-- PROVIDED MATERIAL --

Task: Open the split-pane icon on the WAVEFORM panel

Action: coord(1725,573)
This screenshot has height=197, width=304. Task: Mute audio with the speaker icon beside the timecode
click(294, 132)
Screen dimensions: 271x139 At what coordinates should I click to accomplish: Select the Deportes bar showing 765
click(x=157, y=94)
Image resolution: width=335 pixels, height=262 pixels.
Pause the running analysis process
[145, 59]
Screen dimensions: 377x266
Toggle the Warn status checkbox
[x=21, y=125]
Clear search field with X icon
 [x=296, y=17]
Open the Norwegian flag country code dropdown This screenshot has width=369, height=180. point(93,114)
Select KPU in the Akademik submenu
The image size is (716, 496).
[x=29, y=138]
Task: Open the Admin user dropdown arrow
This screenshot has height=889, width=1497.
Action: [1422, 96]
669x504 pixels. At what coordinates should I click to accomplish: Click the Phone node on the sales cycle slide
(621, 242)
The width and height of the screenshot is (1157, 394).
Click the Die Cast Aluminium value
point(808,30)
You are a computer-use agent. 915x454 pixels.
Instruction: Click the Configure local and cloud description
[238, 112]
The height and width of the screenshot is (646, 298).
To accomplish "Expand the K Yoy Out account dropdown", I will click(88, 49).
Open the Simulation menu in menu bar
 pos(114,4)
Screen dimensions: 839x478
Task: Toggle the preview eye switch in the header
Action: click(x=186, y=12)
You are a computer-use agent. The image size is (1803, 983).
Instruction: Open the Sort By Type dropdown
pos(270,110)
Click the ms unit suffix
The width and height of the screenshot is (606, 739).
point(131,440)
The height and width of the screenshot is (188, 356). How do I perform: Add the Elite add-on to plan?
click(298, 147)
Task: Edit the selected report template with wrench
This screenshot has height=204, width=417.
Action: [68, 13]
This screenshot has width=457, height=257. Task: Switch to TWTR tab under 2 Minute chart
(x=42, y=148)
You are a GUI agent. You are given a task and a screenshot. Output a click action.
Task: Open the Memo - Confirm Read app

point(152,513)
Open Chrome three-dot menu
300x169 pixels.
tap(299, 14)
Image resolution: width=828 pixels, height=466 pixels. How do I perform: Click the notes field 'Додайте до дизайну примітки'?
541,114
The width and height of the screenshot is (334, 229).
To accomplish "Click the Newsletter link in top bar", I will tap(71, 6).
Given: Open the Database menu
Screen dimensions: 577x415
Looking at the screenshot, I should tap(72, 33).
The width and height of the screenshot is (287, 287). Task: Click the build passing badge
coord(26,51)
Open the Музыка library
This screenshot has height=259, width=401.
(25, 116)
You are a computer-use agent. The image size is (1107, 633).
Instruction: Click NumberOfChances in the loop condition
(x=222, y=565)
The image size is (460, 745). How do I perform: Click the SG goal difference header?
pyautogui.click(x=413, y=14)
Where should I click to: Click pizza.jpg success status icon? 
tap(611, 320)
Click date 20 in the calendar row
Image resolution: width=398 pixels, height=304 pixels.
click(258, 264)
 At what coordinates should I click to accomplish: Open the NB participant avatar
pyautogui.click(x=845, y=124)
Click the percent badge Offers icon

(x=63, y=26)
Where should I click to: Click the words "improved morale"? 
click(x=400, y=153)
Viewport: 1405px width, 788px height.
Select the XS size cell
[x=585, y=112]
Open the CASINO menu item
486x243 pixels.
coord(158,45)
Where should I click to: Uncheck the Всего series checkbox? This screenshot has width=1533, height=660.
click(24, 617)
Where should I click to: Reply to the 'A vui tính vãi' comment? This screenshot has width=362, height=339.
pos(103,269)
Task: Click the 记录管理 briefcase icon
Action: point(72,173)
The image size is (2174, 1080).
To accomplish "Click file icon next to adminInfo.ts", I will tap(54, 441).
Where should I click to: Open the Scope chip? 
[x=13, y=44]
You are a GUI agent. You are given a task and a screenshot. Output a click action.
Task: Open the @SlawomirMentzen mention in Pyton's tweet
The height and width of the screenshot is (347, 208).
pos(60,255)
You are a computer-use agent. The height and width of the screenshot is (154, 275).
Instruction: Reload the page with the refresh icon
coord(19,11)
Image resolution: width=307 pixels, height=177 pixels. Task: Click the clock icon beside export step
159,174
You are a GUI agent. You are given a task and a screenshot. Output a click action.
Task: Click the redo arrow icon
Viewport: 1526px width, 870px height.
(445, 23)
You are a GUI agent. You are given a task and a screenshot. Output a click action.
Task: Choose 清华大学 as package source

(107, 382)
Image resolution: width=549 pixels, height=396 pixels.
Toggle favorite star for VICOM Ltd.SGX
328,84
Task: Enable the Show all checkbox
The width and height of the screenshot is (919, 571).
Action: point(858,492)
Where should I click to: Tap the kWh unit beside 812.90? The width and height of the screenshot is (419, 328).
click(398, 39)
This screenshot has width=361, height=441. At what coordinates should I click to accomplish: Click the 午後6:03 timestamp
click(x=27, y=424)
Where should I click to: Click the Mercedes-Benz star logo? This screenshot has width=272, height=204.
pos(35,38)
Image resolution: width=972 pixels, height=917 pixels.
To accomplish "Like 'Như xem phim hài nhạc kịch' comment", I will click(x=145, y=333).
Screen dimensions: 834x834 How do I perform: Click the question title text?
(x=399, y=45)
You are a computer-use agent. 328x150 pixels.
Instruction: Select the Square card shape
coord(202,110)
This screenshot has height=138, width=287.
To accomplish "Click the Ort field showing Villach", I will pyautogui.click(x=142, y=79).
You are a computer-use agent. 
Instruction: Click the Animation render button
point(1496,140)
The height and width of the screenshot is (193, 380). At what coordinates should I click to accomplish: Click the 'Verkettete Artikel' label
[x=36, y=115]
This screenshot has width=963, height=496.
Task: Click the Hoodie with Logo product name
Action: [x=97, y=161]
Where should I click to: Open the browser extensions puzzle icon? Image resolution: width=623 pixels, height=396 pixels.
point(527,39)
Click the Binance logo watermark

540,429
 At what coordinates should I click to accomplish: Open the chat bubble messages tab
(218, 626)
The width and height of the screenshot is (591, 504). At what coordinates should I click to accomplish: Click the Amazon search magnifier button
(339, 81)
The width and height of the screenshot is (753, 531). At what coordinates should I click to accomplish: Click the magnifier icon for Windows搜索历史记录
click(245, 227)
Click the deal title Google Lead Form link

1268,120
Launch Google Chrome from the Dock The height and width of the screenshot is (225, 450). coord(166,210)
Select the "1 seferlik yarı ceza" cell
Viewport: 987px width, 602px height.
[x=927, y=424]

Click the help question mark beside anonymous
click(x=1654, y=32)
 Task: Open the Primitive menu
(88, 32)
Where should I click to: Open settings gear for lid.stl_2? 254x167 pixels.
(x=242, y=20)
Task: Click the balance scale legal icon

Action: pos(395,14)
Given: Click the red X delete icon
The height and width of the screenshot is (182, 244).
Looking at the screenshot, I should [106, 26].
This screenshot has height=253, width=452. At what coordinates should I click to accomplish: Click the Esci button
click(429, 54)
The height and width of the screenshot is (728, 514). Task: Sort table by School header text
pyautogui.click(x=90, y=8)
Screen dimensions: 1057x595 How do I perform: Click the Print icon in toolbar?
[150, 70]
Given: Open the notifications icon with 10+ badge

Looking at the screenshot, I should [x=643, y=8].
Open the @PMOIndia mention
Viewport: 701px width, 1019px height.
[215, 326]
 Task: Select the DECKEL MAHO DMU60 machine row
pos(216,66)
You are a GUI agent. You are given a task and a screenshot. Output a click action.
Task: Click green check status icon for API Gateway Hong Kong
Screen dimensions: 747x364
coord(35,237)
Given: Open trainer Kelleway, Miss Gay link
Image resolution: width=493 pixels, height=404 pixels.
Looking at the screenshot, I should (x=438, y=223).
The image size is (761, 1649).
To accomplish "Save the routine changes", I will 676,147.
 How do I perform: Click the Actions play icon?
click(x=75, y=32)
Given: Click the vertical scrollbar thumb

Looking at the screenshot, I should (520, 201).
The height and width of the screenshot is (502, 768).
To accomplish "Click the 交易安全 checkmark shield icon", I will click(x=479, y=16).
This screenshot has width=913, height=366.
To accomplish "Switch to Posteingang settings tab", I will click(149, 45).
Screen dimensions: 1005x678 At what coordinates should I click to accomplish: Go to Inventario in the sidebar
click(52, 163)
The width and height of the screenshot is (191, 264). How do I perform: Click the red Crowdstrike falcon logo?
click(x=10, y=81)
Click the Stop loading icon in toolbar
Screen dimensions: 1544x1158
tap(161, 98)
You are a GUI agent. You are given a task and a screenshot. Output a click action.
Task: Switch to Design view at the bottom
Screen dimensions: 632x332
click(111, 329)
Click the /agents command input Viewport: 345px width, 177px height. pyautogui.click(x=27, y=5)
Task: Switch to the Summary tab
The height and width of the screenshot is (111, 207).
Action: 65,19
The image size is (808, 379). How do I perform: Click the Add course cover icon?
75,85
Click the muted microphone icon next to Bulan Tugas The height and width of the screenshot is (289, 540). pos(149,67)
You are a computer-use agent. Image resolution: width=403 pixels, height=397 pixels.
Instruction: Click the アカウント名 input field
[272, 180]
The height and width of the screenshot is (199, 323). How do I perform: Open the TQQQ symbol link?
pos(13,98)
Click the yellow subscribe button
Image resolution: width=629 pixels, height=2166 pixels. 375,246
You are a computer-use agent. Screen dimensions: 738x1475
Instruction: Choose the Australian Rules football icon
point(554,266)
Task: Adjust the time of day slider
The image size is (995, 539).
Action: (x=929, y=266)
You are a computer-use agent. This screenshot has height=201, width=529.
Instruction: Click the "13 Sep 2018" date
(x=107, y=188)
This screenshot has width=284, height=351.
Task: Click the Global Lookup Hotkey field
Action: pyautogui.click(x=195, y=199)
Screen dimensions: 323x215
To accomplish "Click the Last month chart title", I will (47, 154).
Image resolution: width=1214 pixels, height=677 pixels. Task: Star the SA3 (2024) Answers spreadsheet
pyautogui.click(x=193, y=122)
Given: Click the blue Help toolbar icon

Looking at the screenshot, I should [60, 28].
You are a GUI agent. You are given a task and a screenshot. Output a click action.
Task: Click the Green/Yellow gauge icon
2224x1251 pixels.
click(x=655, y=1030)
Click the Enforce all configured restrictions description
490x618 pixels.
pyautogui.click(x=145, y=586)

-- EXERCISE TASK --
Recast the entries as a JSON list of strings, one string per line with blank lines left out. Begin at the line that contains "Launch Google Chrome" and stop after the line that contains "click(x=1654, y=32)".

-- FULL RESPONSE --
[
  "Launch Google Chrome from the Dock The height and width of the screenshot is (225, 450). coord(166,210)",
  "Select the \"1 seferlik yarı ceza\" cell",
  "Viewport: 987px width, 602px height.",
  "[x=927, y=424]",
  "Click the help question mark beside anonymous",
  "click(x=1654, y=32)"
]